(Items listed in a dataset)
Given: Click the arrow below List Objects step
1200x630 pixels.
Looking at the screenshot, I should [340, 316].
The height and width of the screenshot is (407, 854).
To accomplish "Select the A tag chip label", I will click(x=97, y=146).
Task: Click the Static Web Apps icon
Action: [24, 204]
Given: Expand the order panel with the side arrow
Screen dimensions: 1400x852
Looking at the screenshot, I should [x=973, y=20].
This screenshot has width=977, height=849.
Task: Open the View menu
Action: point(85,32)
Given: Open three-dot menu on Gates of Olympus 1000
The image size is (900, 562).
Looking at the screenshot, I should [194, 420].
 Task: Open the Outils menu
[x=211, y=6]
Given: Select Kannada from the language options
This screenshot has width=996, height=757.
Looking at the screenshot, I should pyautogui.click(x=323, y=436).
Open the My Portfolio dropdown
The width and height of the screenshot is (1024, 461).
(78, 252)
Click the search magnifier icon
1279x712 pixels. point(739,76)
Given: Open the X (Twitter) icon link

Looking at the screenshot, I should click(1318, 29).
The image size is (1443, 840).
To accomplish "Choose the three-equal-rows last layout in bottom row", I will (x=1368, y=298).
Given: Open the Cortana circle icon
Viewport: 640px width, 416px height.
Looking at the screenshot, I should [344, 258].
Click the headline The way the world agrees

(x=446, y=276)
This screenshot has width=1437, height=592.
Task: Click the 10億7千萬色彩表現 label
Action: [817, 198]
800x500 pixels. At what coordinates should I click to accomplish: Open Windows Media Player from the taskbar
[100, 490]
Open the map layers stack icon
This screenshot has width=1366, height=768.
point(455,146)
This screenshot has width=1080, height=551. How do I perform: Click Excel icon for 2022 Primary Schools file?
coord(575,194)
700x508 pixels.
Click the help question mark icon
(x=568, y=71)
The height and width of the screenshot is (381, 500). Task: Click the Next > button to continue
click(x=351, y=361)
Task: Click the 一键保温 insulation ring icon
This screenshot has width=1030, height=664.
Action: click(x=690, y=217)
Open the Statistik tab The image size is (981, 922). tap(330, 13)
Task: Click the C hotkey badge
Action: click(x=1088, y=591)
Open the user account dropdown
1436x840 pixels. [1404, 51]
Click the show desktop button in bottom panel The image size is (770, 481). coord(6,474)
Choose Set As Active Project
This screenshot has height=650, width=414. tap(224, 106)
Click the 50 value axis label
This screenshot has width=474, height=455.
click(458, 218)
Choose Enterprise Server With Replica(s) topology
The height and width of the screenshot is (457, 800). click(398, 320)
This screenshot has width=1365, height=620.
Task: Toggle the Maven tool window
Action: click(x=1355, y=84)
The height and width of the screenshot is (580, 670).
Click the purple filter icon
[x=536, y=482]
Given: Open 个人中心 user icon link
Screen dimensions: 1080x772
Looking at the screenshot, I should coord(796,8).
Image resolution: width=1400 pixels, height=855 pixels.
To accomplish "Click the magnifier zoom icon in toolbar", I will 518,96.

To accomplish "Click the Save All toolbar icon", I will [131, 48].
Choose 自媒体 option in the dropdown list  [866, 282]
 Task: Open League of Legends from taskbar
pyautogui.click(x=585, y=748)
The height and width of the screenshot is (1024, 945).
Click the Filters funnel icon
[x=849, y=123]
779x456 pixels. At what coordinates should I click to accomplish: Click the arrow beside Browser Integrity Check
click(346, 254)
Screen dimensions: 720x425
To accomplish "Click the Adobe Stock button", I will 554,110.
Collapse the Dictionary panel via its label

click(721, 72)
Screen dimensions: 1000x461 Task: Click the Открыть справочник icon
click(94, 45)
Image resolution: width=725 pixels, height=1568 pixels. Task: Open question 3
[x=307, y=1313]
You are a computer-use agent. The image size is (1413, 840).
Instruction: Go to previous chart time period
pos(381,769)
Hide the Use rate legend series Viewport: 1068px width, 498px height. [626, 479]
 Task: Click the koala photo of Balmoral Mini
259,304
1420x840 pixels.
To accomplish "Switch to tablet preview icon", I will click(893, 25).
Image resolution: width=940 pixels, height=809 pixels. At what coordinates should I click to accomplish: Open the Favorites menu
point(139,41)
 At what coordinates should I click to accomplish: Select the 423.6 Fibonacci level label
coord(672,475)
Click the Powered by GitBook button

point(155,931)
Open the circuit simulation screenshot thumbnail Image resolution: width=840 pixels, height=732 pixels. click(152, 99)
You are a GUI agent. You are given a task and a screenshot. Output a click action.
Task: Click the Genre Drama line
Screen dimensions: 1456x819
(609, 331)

**Exercise goal:** Only the lines with the string "toolbar" are wanted; pick them out of the records above and copy them.

**Result of this exercise:**
To accomplish "Click the magnifier zoom icon in toolbar", I will 518,96.
To accomplish "Click the Save All toolbar icon", I will [131, 48].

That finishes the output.